### Stored data

************

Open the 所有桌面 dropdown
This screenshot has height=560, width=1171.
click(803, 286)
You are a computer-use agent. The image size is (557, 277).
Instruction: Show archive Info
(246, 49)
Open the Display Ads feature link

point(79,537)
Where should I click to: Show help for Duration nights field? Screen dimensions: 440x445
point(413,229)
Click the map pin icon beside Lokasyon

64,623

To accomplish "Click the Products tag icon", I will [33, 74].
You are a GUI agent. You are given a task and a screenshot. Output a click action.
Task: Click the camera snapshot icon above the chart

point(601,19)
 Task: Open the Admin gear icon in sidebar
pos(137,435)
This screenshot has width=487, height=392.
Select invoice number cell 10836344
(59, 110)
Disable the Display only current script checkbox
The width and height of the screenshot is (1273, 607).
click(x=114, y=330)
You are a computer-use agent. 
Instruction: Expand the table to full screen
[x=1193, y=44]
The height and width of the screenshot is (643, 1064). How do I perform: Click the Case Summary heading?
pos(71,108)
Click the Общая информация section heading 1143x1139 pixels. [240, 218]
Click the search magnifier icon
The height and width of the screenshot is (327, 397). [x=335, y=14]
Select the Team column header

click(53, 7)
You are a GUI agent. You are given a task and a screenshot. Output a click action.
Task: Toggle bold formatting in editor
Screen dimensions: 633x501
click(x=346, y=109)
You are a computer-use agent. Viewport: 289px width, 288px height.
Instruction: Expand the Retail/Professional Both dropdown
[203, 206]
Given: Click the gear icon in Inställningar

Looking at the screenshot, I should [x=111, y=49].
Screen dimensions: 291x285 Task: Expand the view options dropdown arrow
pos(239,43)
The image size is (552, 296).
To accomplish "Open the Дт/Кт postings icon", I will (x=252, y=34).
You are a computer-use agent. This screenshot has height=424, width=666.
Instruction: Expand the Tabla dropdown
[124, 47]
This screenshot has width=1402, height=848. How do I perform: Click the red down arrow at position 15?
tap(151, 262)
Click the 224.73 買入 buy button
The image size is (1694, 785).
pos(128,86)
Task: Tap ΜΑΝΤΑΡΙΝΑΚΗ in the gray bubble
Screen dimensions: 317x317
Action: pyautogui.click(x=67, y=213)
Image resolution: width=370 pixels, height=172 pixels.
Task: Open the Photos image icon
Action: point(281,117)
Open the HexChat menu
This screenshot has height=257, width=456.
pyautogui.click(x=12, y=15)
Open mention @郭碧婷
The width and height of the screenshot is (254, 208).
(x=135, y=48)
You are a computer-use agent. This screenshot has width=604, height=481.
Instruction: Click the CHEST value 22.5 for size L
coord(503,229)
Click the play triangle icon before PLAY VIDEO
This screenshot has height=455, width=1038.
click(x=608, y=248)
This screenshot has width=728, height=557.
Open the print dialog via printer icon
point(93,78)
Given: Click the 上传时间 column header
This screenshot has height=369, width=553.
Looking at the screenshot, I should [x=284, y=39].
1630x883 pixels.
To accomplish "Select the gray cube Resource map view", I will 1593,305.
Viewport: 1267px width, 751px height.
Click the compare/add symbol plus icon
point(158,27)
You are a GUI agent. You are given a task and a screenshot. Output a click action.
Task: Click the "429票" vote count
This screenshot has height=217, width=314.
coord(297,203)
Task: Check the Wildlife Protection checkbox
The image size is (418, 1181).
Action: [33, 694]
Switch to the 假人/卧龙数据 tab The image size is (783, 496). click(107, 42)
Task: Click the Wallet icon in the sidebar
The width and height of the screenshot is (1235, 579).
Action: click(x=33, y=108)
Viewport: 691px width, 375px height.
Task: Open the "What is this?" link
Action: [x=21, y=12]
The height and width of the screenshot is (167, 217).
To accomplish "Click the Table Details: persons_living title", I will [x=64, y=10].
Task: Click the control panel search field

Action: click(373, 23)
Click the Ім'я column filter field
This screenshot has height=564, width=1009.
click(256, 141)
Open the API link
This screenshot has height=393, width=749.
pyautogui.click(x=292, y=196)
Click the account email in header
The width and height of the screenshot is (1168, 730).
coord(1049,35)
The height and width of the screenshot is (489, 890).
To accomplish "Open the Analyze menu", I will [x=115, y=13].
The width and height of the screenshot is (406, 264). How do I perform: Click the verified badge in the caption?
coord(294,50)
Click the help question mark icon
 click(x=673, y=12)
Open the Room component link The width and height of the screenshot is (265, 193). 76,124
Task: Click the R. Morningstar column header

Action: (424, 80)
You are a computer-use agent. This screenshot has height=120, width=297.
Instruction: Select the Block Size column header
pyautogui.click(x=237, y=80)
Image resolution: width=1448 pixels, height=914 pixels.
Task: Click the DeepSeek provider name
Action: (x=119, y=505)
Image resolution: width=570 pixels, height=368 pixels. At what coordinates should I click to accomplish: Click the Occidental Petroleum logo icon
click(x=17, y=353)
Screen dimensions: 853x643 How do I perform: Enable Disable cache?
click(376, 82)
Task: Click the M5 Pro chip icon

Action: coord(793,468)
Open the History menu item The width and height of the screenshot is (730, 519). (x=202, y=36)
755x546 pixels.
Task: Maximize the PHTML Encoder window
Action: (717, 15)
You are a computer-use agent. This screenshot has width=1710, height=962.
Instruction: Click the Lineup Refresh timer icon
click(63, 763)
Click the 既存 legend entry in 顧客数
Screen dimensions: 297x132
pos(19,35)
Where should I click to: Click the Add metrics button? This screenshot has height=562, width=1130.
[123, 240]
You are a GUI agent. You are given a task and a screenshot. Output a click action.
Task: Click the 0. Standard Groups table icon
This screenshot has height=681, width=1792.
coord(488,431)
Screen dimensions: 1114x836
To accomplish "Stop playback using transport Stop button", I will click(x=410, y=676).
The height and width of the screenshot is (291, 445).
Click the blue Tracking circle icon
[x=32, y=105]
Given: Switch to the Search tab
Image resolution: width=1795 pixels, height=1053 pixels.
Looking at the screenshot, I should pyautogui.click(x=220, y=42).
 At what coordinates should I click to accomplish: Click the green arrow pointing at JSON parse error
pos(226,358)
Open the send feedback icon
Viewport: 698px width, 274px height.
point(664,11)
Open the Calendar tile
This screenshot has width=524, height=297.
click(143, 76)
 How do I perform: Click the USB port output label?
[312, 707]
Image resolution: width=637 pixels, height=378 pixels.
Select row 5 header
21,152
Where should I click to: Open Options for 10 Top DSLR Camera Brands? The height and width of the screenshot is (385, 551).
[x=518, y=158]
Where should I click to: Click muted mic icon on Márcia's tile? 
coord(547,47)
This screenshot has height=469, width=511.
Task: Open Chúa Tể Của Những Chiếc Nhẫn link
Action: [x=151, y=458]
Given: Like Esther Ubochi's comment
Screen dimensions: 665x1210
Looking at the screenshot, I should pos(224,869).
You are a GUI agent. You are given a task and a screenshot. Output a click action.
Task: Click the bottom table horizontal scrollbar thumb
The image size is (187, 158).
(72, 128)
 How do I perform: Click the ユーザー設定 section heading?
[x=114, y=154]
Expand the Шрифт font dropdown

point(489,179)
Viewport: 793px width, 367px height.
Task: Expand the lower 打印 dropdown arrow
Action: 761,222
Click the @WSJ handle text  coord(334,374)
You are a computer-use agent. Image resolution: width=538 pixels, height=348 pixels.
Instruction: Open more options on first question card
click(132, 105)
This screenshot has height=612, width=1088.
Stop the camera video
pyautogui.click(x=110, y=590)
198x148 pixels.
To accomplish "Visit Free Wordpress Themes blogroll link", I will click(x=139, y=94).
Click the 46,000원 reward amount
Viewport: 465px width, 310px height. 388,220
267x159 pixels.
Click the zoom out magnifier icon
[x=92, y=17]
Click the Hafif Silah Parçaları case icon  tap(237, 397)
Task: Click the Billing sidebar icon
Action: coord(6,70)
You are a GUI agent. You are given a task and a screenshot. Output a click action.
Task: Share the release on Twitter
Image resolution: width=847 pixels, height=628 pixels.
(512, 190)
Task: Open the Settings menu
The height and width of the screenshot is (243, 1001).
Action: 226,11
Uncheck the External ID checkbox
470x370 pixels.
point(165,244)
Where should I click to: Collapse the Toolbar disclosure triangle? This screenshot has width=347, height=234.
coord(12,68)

************

### TASK OBJECTIVE
Please return each line of the data above in which the word "Switch" occurs.

### REPLY TO THE EXERCISE
Switch to the 假人/卧龙数据 tab The image size is (783, 496). click(107, 42)
Given: Switch to the Search tab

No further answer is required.